Libor fallback, Brexit and the problems with Cover 2

The week on Risk.net, November 17-23, 2018

7 days montage 231118

Japan dealers unhappy with all Libor fallback options

Bank association snubs request to rank Isda’s proposals – reluctantly picking ‘least bad’ option

‘Cover 2’ reserves inadequate for many CCPs – study

Stress tests underestimate how twin member failure affects clearing house stability

Eurozone banks bet on 2024 MREL deadline to ease Brexit pain

SRB says legacy English law bonds ineligible, but BRRD grandfathering could solve the problem

 

COMMENTARY: The power of the unexpected

The process of the UK’s orderly and measured departure from the European Union continued to run smoothly this week. Except when it didn’t. On the ‘good news’ side of the line, a solution is now within reach to the problem of dealing with bonds issued under English law, which won’t be eligible for inclusion in banks’ bail-in buffers after the UK leaves. The EU authorities are converging on an extended grace period to 2024, which should be long enough for most of the problematic bonds to be rolled over into newer compliant versions. There’s also room for case-by-case exemptions, the EU’s Systemic Risk Board says, though most market participants doubt this will be necessary if the extended deadline is approved.

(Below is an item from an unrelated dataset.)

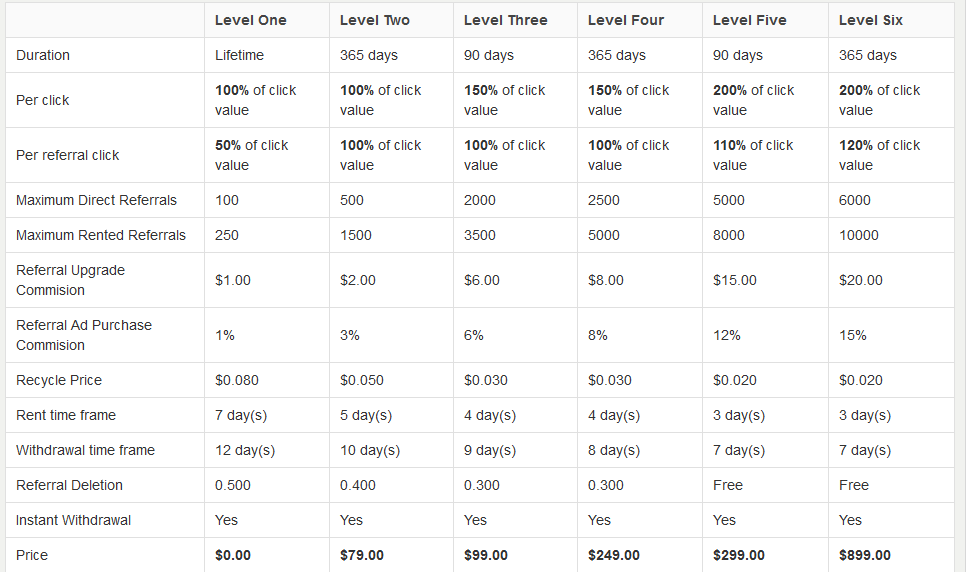Click the 15% ad purchase commission cell
This screenshot has height=572, width=966.
(x=852, y=335)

Unfortunately, there is bad news as well. The proposed agreement brought back last week by UK prime minister Theresa May was not well received by Parliament – both the opposition Labour party and many of her own Conservatives were dismissive of the terms on which the UK would leave. May’s future as prime minister was thrown into doubt, as reflected in the turbulence in foreign exchange options markets. The deal now has to pass a vote in Parliament – far from a sure thing – and future possibilities include a second vote in the new year, an extension to the Brexit deadline, attempts to renegotiate, and even the fall of the UK government and a second referendum.

Political risks like this are the bugbear of risk managers. They’re difficult if not impossible to model in any sort of quantitative way – and qualitative risk assessments can be little better than semi-informed guesses, vulnerable to bias and ignorance. How can any institution attach a defensible probability to the possible outcomes of the latest twist in the Brexit saga? And yet this is exactly what senior management will have to do repeatedly over the next four months as the exit date approaches – and possibly, if an extension is sought and granted, for a year or more after that.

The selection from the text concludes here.